▶ **What you need to do**:
Answer these questions from the PersonaLens project description.
1. How many people are listed as members of the group?
2. What technology does the proposed solution use to analyze users' text?
3. Into how many binary classification problems might the task later be transformed?
** BEGIN Page excerpt **
MBTI Classification

PersonaLens: MBTI Analysis with Transformer Technology

The members of our group are Xuetong Tang(xtang34), Yicheng Lu(ylu204), Ke Zhang(kzhan176), and Dongyan Sun (dsun35).

Introduction

Our project aims to revolutionize the way Myers-Briggs Type Indicator (MBTI) assessments are conducted. Traditional MBTI assessments, with their lengthy questionnaires, can be time-consuming and daunting for users.

By training the model on our dataset containing various users’ post sentences along with their corresponding MBTI types, the aim is to create a system that can accurately classify posts text inputs into one of the 16 MBTI personality types. Our solution would leverage advanced Transformer-based natural language processing (NLP) technology to analyze and interpret users' textual responses swiftly and accurately. By integrating this cutting-edge AI approach, we propose a streamlined, efficient, and user-friendly platform for personality assessment. Nowadays, MBTI personality test definitely is a trending topic. Motivated by the growing interest in understanding how language reflects personality traits and the potential applications in various fields such as social media analysis, marketing, and personalized recommendation systems, this project aims to explore the potential application of MBTI by analyzing user’s MBTI based on their social media posts. Thus, the decision to undertake this project was made. This project is a multi-classification problem. Here, our target variable includes 16 classes each representing one specific MBTI personality. Later on, in our preprocessing and modeling part, we would also consider transforming our problem into 4 binary classification problems where we would perform binary classification on each key dichotomies of MBTI personality code.
** END Page excerpt **
** BEGIN Data block **
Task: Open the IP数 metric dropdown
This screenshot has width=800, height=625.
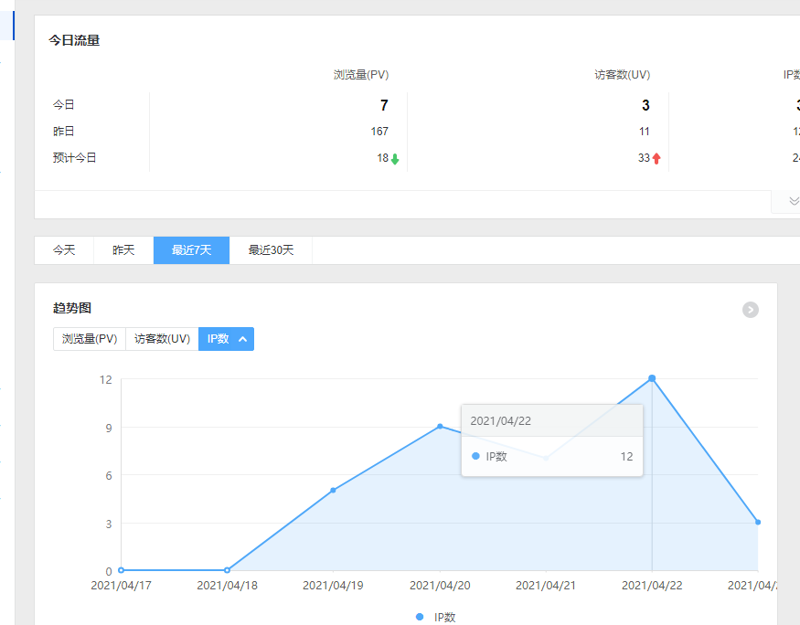Action: [226, 339]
** END Data block **
▶ **Task response**:
1. Four.
2. Transformer-based natural language processing (NLP).
3. Four.